To do:
**1)** According to the profile of Aseal Birir, why did he take Africana studies courses even though he was a chemistry major at Pomona College? Answer in one to three sentences.
**2)** Carry on the profile of Aseal Birir, starting right after its last sentence.

Source extract:
⁂

Aseal Birir '18: Africana Studies Will Make Me a Better Doctor

Aseal Birir

Aseal Birir ’18 and his mother and brother left their home in England for his mom to remarry. But living on American soil did not go as expected for the Sudanese family. The new marriage ended. Finances were a struggle. And at a young age Birir came to searing realizations of what it means to be a Black male in the U.S.

Imprinted on his consciousness soon after he moved was a trip to the store with his mother, when he witnessed her being ridiculed for her heavy accent. For Birir, that was an early education. Still to come in the ensuing years were racial epithets and a confrontation with what it means to be a large black male athlete in America.

Even though he was a chemistry major at Pomona College, Birir was stirred to take Africana studies by the racially charged events in the nation at that time, including the Freddie Gray protests in 2015, coupled with his own lived experience. Now a Harvard Medical School student, he says those classes (Intro to Africana Studies and Africana Political Theory) helped him gain a greater appreciation of his multifaceted identity as a Black, African, Muslim, immigrant, low-income male—identities that he perceives as constantly under attack by Western media.

⁂

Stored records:
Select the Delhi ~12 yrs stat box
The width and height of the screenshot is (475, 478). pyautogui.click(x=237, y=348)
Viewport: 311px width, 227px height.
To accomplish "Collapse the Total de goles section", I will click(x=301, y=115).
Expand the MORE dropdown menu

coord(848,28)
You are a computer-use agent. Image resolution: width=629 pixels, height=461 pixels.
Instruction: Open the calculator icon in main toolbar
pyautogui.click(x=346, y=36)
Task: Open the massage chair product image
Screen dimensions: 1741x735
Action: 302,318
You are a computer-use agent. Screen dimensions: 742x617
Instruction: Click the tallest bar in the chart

⁂

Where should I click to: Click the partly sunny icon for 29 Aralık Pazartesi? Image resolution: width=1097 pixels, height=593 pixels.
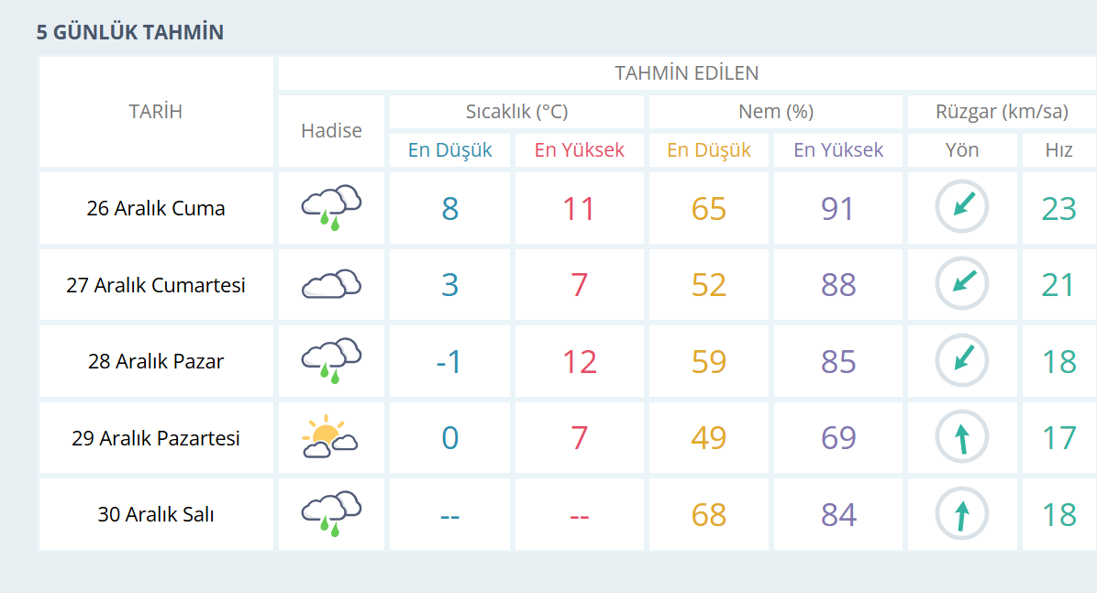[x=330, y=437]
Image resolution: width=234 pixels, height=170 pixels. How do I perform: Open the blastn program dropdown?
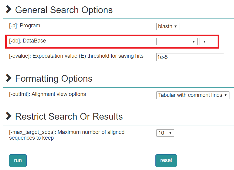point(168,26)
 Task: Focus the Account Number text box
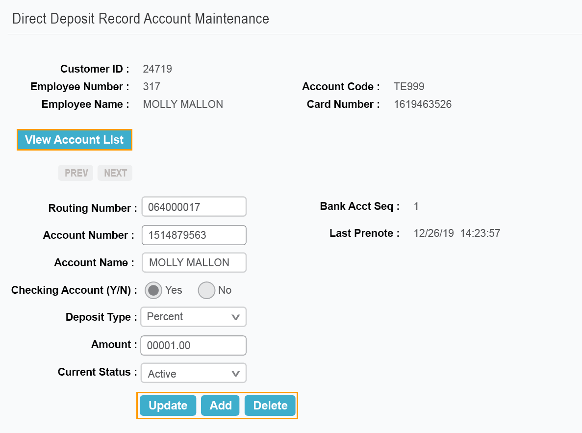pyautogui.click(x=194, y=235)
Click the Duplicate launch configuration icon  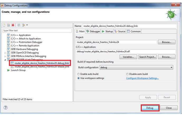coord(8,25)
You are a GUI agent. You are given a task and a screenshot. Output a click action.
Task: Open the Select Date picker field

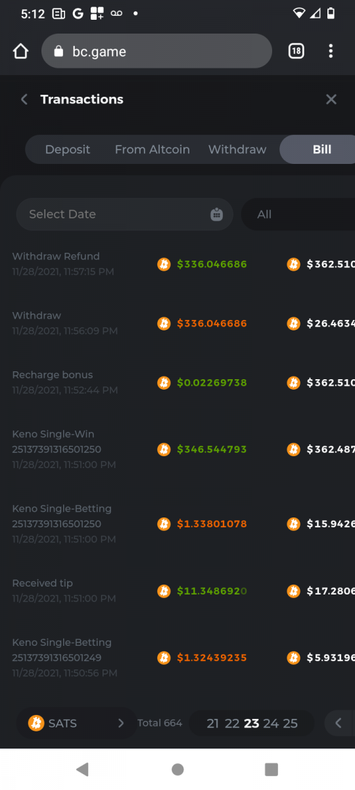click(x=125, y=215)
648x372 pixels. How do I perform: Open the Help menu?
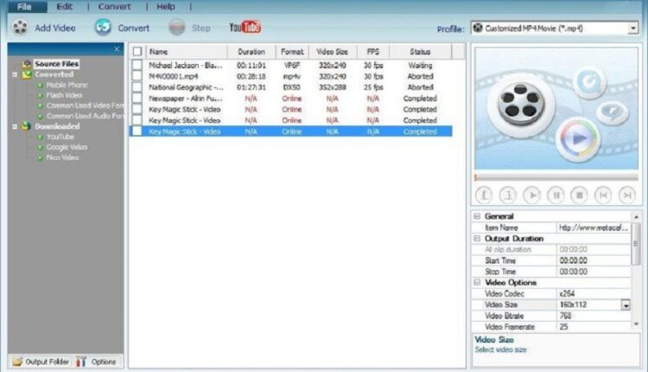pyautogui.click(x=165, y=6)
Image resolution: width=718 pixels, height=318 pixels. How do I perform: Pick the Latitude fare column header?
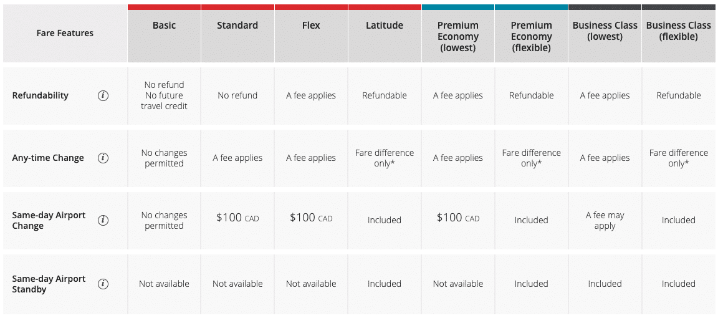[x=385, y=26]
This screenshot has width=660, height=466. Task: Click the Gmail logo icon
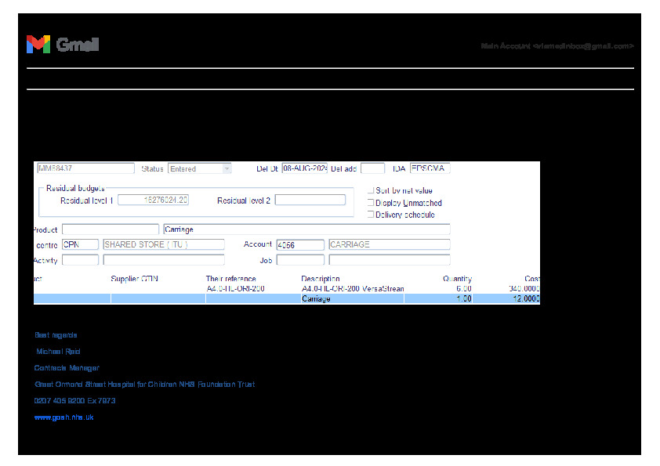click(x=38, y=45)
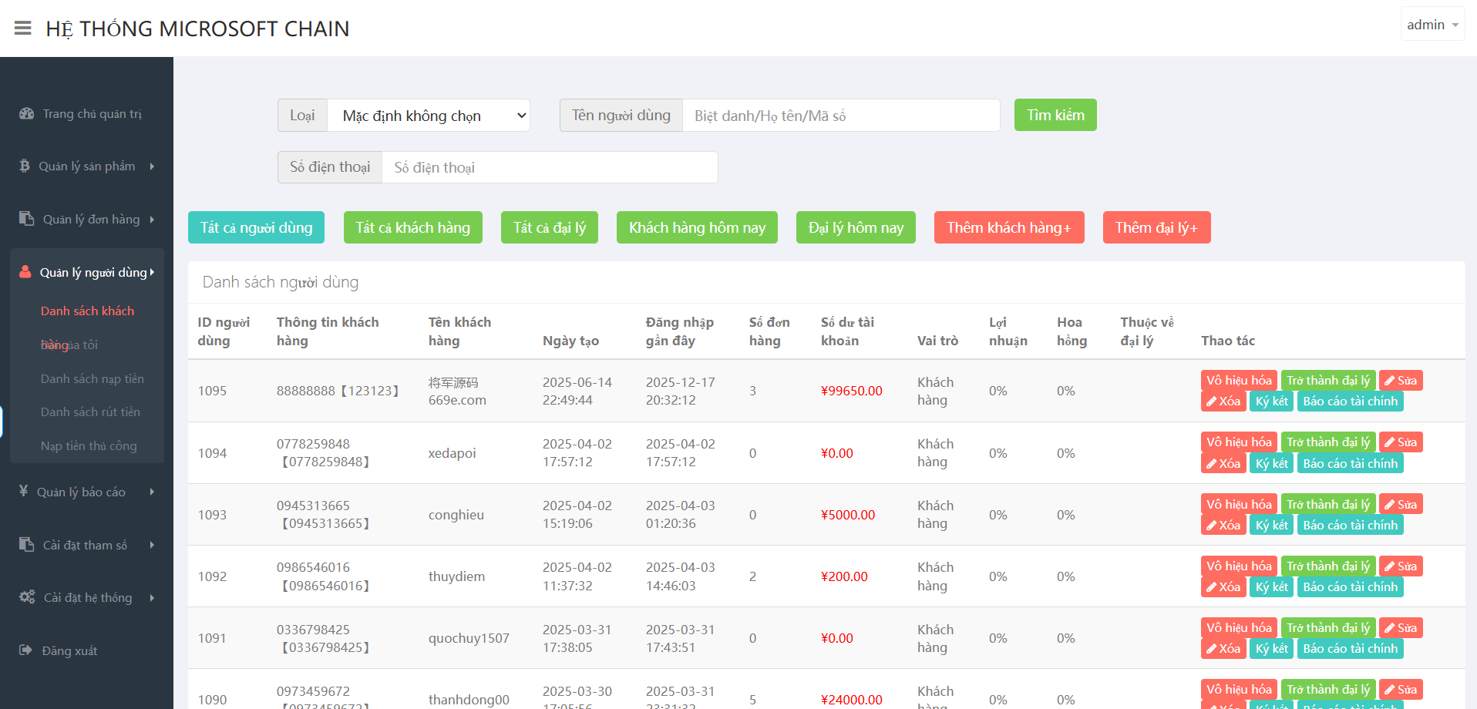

⁂

Task answers:
**1)** Birir took Africana studies because he was stirred by the racially charged events in the nation at that time, such as the Freddie Gray protests in 2015. Those events, together with his own lived experience, moved him to take the classes.

**2)**
“The most important takeaway was learning about how different marginalized groups are oppressed and that many of these forms of oppression are ingrained in societies’ institutions.”

Breaking out of a Eurocentric perspective not only affirmed the value of his identities, it broke through a learning blockage as well.

“I think the self-realization I had was how much this self-conflict had impacted me academically. Early on, I struggled in middle school and early high school in large part because I never believed someone with my identity was supposed to do well,” Birir says.

He wanted to ensure that others would also come to this consciousness. While a student at the College, he volunteered weekly with the Young Men’s Club, mentoring Black and Latino boys at a high school in the city of Pomona. The program’s mission is to demonstrate to these young men of color healthy representations of manhood, responsibility and goal setting.

“Many of the students I worked with faced similar challenges to me as they tried to reconcile their identities with a society that routinely questioned the value of them – especially in 2016 during Trump’s election. Helping the students overcome this reinforced the importance of making sure people’s unique identities are appreciated—similar to how the class did so for me.”

Birir not only reconciled his identities, he reconciled his interests as well. His pursuit of medicine is a coupling of passions: social justice along with science and research. His background and academic experience have made him acutely aware of how people’s positions in society affect their lives, he says.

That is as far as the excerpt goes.